Stop es mucho más que una señal de tráfico. Es uno de los personajes de la obra de teatro que lleva su mismo nombre y que ayer llenó el Teatro Circo de Orihuela para enseñar de forma lúdica a más de mil niños de diversos colegios de Orihuela y pedanías a moverse de forma segura y cívica por la ciudad.
Con esta iniciativa emprendida por la fundación Racc (Real Automóvil Club), que ha contado con la colaboración del Ayuntamiento de Orihuela, niños y niñas de primero y segundo de Primaria de 22 centros escolares aprendieron conceptos de seguridad vial durante una hora a manos de Una nueva aventura de los superagentes de Ketty.

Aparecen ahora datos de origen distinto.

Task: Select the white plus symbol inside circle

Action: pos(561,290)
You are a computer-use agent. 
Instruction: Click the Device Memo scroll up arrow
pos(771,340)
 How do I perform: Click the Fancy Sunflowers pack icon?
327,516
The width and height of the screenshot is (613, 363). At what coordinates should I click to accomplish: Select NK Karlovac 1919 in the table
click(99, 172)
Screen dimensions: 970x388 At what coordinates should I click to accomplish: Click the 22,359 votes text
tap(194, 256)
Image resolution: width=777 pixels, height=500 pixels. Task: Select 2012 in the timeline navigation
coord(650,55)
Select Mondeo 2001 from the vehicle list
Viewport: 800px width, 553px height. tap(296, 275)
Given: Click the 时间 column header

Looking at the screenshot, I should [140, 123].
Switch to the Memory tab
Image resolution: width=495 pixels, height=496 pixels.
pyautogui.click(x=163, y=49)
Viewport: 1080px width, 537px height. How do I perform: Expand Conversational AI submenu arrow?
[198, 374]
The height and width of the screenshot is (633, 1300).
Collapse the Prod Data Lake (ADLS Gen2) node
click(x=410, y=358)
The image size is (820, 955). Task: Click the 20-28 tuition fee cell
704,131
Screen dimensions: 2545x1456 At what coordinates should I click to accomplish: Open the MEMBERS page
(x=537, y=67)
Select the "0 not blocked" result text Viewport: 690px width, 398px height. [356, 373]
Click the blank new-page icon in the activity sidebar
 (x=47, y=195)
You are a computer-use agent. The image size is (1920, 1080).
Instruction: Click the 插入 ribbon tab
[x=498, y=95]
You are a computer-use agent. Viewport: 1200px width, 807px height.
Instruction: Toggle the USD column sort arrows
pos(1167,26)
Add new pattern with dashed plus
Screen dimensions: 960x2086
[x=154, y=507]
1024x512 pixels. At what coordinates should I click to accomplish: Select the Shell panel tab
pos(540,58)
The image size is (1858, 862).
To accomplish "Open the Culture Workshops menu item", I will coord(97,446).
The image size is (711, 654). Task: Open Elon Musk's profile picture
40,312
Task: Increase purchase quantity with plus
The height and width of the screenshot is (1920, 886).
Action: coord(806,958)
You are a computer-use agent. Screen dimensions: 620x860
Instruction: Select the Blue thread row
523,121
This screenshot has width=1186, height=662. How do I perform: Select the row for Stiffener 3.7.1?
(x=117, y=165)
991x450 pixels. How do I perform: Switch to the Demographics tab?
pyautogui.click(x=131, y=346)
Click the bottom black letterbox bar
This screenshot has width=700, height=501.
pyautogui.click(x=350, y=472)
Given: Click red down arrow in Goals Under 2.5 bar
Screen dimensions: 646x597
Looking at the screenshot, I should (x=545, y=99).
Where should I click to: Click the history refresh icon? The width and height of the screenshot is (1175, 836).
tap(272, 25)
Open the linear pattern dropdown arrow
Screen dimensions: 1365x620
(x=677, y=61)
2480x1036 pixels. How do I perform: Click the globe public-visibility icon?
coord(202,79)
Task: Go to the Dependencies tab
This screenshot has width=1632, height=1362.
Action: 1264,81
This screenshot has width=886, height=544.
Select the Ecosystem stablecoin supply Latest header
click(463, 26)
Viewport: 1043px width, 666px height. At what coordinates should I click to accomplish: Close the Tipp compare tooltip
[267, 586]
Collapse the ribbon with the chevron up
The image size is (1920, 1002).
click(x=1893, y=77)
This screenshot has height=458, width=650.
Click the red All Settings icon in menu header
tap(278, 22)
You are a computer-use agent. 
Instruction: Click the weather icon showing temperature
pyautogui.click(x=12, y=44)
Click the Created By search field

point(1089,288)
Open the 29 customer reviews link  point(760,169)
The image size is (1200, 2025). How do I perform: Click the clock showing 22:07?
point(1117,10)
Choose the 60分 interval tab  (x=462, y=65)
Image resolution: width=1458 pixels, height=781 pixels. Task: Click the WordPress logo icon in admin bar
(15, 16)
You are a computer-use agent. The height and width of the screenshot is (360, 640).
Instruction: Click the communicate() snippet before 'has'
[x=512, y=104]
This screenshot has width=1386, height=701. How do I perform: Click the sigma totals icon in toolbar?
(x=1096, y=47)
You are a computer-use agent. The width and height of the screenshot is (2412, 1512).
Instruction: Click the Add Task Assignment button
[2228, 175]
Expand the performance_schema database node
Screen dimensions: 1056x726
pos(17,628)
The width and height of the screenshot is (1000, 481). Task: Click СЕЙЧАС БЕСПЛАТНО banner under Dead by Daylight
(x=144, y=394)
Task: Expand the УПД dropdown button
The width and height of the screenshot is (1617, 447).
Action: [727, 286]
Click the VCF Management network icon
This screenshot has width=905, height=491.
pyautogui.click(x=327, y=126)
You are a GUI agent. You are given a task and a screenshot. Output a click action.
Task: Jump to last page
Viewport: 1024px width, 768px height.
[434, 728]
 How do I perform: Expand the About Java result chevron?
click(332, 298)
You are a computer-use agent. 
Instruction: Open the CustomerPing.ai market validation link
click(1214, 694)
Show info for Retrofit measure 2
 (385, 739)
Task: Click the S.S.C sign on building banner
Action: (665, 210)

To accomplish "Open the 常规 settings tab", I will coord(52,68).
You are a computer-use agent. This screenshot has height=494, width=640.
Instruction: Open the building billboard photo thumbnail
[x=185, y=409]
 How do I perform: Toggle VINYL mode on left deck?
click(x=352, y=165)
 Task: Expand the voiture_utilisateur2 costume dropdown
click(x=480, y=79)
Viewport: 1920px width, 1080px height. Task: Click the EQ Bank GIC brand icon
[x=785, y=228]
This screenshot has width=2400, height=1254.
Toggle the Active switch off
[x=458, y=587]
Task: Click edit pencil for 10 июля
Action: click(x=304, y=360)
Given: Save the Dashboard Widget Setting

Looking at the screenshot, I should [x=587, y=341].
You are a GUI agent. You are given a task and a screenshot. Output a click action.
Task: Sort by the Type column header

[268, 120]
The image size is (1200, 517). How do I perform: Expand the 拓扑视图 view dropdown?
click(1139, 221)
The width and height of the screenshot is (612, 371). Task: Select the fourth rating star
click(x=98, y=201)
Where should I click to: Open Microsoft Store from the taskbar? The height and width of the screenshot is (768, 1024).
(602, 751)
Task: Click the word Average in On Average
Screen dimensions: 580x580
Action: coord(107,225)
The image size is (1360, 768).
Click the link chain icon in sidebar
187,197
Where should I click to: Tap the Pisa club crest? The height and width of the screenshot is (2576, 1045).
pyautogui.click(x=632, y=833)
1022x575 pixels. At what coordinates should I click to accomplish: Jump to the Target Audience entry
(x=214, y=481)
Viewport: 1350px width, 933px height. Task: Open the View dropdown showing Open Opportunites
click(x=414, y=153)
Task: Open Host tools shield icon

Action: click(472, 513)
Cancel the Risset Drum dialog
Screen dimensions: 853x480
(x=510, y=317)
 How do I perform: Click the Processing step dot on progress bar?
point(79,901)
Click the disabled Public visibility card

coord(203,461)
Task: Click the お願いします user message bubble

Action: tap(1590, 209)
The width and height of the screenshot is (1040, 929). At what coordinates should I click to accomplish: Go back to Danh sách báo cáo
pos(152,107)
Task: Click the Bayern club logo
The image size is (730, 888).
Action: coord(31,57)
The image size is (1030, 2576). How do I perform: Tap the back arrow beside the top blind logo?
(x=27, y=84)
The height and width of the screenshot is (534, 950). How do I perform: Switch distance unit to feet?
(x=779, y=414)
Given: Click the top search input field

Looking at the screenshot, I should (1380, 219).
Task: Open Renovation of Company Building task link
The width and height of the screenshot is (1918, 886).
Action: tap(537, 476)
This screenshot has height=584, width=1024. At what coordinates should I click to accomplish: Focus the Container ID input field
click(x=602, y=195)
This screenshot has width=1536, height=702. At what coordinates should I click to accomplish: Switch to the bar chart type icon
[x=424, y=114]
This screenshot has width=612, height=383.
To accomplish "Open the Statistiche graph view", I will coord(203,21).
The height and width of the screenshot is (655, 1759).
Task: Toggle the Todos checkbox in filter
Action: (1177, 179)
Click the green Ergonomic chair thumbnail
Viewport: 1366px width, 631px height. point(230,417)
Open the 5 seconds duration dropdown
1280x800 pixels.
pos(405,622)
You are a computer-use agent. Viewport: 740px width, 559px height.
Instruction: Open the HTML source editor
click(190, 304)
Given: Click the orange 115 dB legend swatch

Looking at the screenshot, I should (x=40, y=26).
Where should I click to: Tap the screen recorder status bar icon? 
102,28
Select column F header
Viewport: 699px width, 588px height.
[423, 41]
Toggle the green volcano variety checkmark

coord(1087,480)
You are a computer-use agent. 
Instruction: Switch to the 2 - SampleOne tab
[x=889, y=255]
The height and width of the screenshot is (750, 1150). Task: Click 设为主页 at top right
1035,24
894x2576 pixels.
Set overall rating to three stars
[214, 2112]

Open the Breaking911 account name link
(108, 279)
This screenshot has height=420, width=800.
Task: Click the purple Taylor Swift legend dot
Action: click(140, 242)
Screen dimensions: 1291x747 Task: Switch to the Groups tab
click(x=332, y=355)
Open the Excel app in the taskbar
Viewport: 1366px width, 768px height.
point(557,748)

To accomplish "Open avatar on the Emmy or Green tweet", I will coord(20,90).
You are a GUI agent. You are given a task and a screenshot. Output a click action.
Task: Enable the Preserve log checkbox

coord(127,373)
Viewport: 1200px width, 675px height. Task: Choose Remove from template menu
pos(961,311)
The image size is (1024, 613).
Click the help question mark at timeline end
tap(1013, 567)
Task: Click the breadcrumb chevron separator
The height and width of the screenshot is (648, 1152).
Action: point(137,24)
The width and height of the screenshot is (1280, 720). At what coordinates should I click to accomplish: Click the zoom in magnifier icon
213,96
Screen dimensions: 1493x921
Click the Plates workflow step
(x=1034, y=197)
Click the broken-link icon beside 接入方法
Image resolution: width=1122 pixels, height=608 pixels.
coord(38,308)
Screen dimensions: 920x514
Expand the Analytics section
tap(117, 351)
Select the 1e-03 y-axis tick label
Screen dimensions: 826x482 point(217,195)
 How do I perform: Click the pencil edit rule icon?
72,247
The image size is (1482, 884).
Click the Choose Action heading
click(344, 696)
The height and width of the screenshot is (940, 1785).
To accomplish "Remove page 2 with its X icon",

A través de la interactuación con los pequeños, los ex agentes de policía con su ingenio e intuición consiguen liberar a las señales de tráfico robadas por el malvado doctor Qué, y poder poner fin al caos circulatorio que reina en la ciudad con la desaparición misteriosa de las señales de circulación. Tras el espectáculo teatral los niños podrán interiorizar lo aprendido con un dossier pedagógico que integra misiones especiales y que realizarán los escolares con la ayuda de los agentes de la Policía Local de su localidad, y tras su resolución podrán obtener un carné de superagente.
A pesar de la impaciencia infantil, los niños de manera didáctica, a través del juego y la risa, conocieron las señales de tráfico y aprendieron a ser conscientes de su seguridad como condición de peatón, tal y como aseguró la responsable del Racc Cristina Catalá. Esta obra teatral se enmarca dentro del programa de educación por la movilidad emprendido por esta fundación y tiene «el objetivo primordial de educar y formar a los futuros conductores para que conozcan las normas circulatorias desde pequeños y reducir los accidentes viales», explicó la edil de Seguridad Ciudadana, Mayte Valero.
Los superagentes de Ketty tras pasar un día en Orihuela y llenar las localidades del Teatro Circo, en dos sesiones de mañana y una de tarde, y retornar la calma a la ciudad, se han tomado unas merecidas vacaciones. Mientras tanto y hasta la próxima misión niños, padres y profesores deben consolidar los conocimientos aprendidos.